Suche nach den Tätern

Zu den Tätern gehören nicht nur Juristen und Polizisten. Am 30. Januar 1997 veranstaltete die VVN-BdA Informationstreffen aus Anlaß des Jahrestages der Machtübertragung an Hitler. Sie belegte die Tatsache, dass 1933 auch Dortmunder Industrielle an der Machtübertragung mitwirkten und später von der Rüstung, dem Krieg und der Ausbeutung von Zwangsarbeitern profitierten. Deshalb forderten wir, die Springorum-Straße in Paul-Mainusch-Straße umzubenennen. An dieser Thematik sind wir drangeblieben. Am 7. Januar 2008 erklärten nun Mitglieder der VVN-BdA und des IRPK bei einer Mahnwache vorm Gelände der ehemaligen Springorum-Villa: "Hier, im Haus des Fabrikanten und Hoesch-Stahlkonzernchefs Friedrich Springorum in der Dortmunder Hainallee trafen sich am 7. Januar 1933 Franz von Papen und führende Ruhr-Industriellen, um über eine Regierungsbildung aus Nationalsozialisten und Rechtskonservativen zu beraten. In einem Gespräch wurde die Weichenstellung für Hitlers Ernennung zum Reichskanzler am 30. Januar 1933 erörtert und die Voraussetzungen für die menschenverachtende Diktatur der Nationalsozialisten geschaffen. Franz von Papen kam von einem Treffen mit dem Privatbankier Kurt von Schröder und dem NS-Führer Adolf Hitler in Köln. Viele Ruhrindustrielle unterstützten bereits vor 1933 die Ziele des Nationalsozialismus und organisierten nach 1933 finanzielle Leistungen der deutschen Wirtschaft an die SS." Gefordert wurde, die Stadt solle ein Schild anbringen, auf dem über das Geschehen vom Januar 1933 berichtet wird.

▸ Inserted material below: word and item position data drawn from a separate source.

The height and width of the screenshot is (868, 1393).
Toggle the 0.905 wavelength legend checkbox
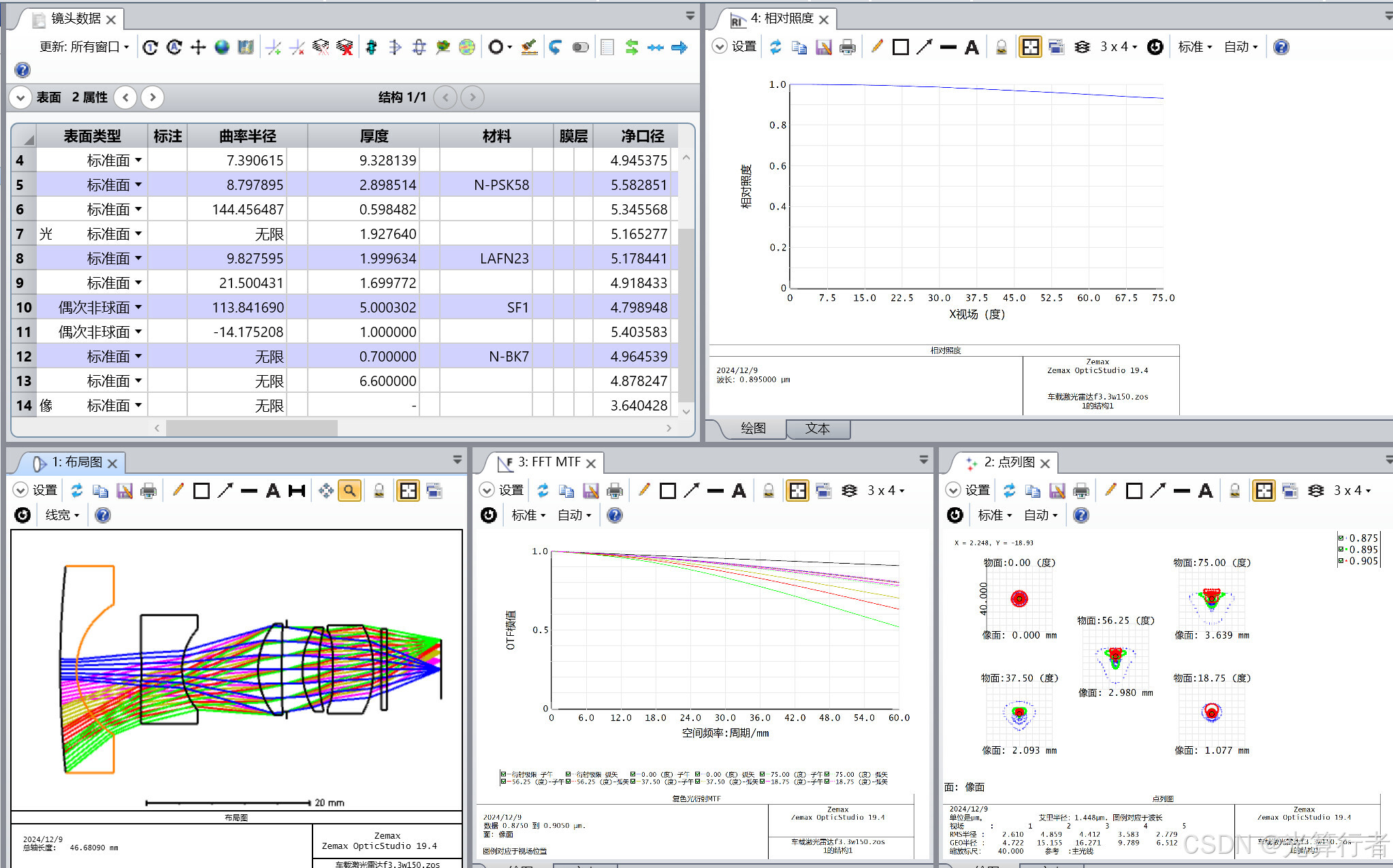pyautogui.click(x=1341, y=561)
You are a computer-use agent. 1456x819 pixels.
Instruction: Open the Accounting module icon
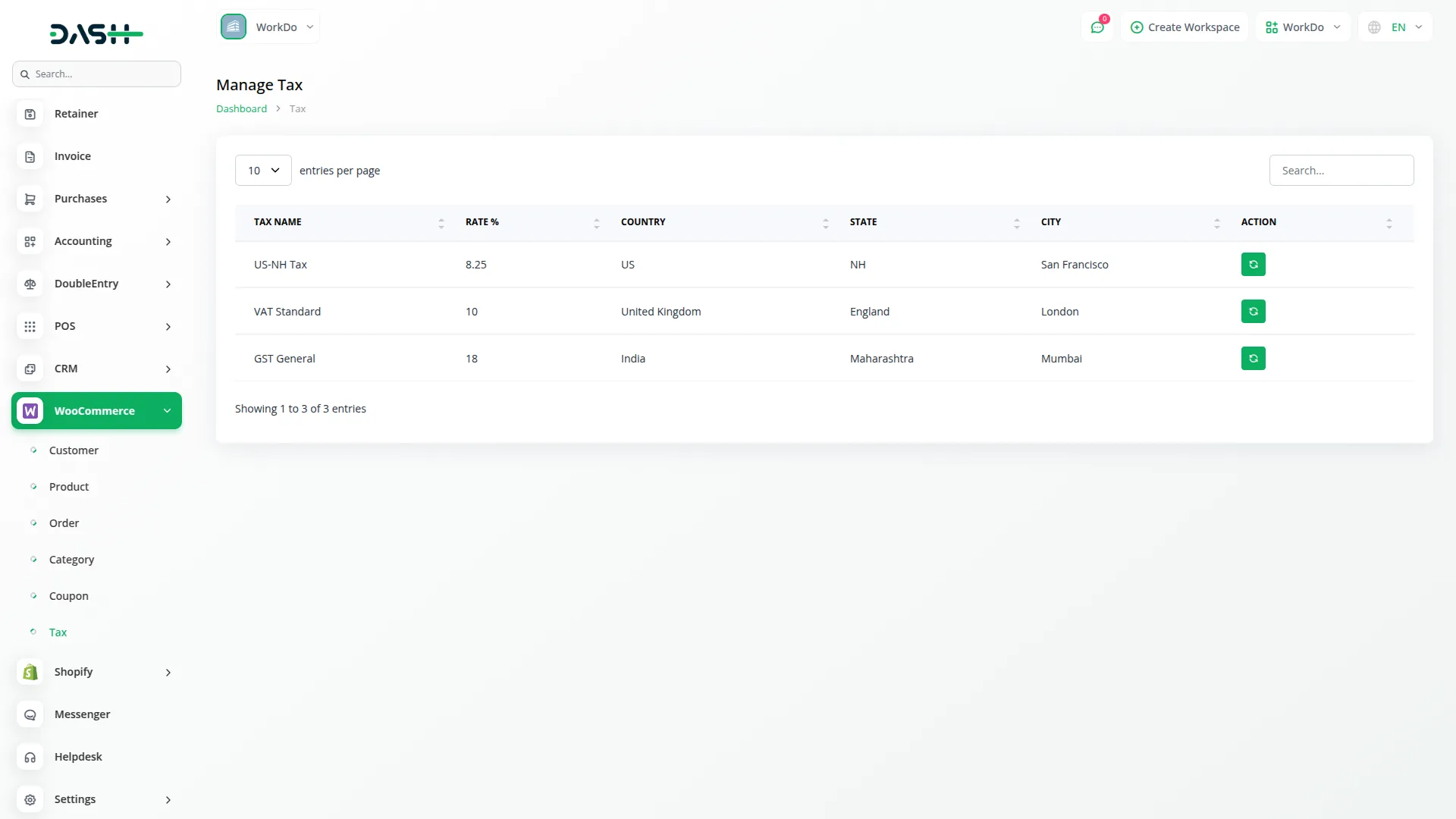(30, 241)
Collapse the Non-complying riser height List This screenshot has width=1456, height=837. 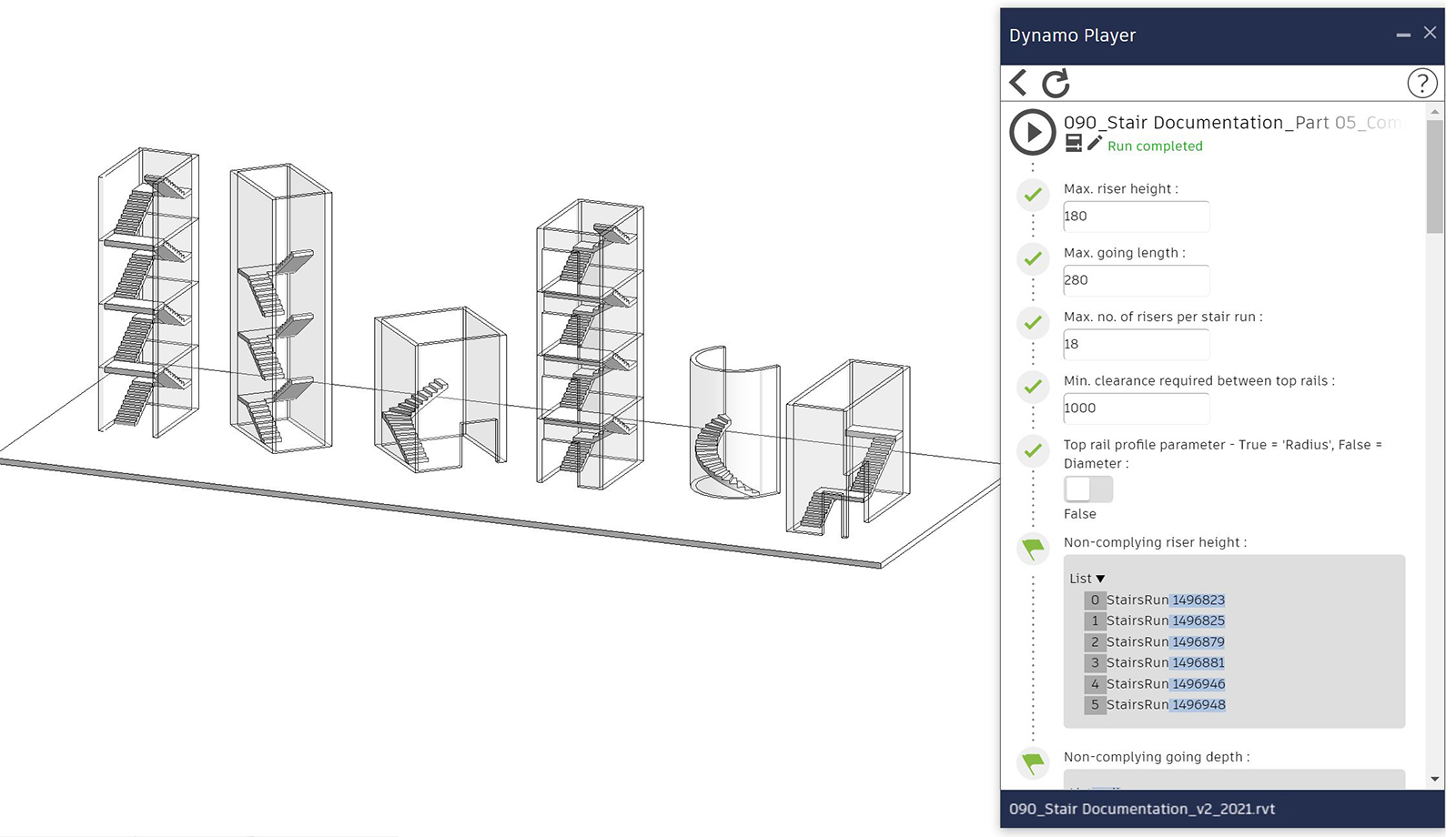1100,579
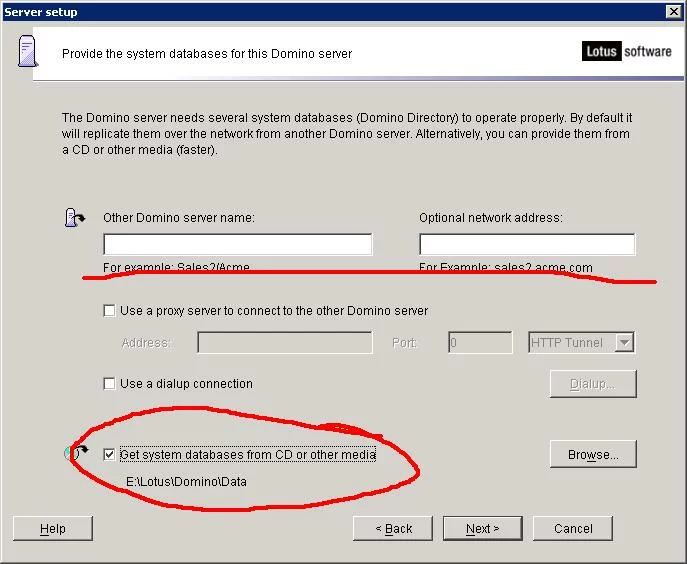Click the Server setup title bar
The image size is (687, 564).
tap(300, 11)
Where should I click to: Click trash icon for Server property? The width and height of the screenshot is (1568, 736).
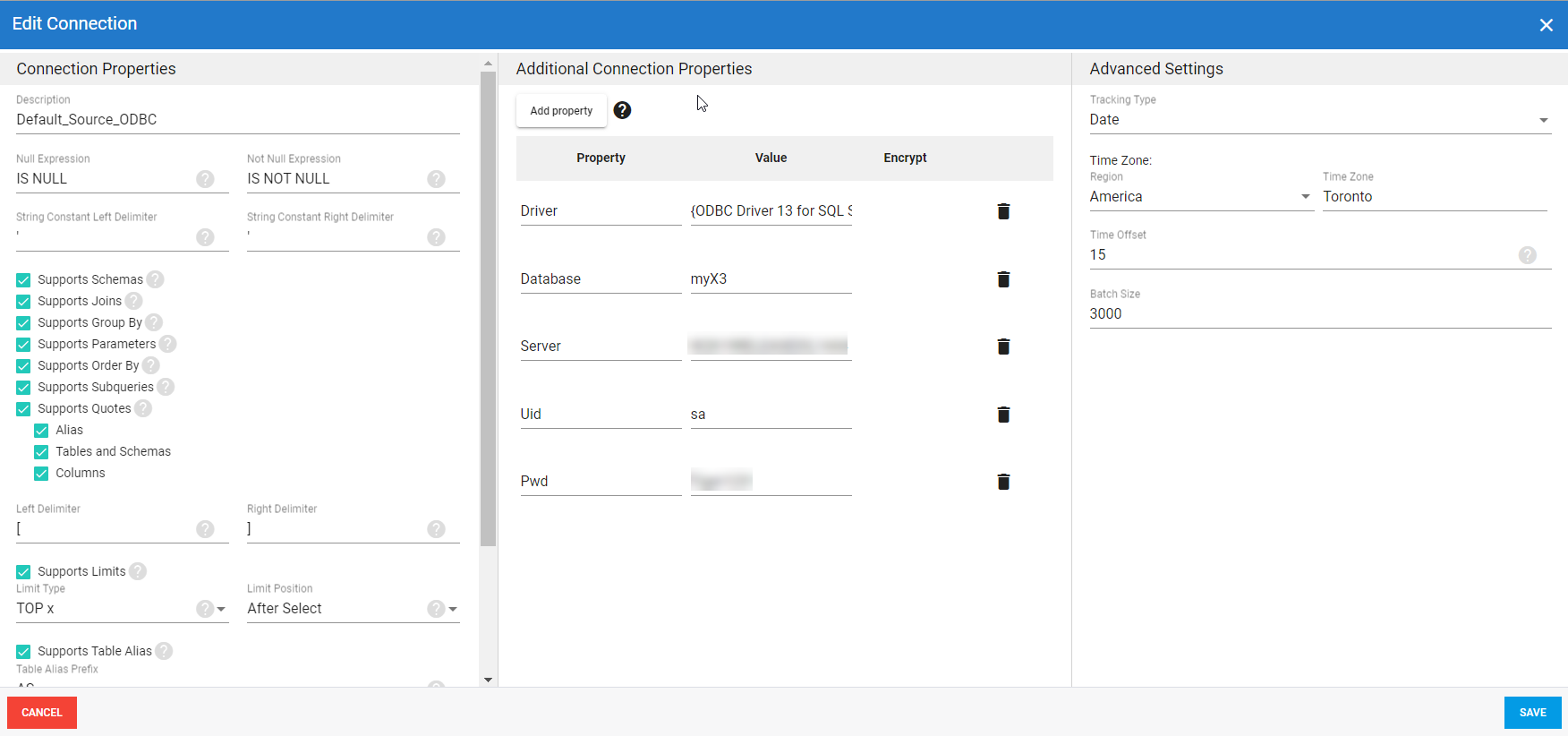point(1003,347)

Seit vielen Jahren weisen wir in Aktionen darauf hin, dass Tausende Zwangsarbeiterinnen und Zwangsarbeiter in Dortmunder Betrieben, vor allem den Zechen und Stahlwerken, im Krieg Sklavenarbeit leisten mussten. Wir treten für ihre Entschädigung ein. Die VVN-BdA fordert Denkmalschutz für das Lagergelände des ehemaligen Auffanglagers der Stahlindustrie und der Gestapo an der Hermannstr./Hoesch-Emschertor in Hörde. Von hier sind 1945 viele Opfer zur Erschießung in die Bittermark gebracht worden, darunter zwei Essener Jüdinnen und viele Russinnen. Wir bekamen die Zusicherung, dass ein Gedenkort an der Hermannstr. auch dann entsteht, wenn dort der Phoenix-See geflutet wird. Wir werden aufpassen müssen, dass es geschieht. Vor einem Jahr wurde erreicht, dass vor der Westfalenhalle ein Gedenkstein errichtet wurde, der an die Zwangsarbeiter und Kriegsgefangenen erinnert, die im Stalag VI D in der Westfalenhalle und ihrer Umgebung eingekerkert waren. 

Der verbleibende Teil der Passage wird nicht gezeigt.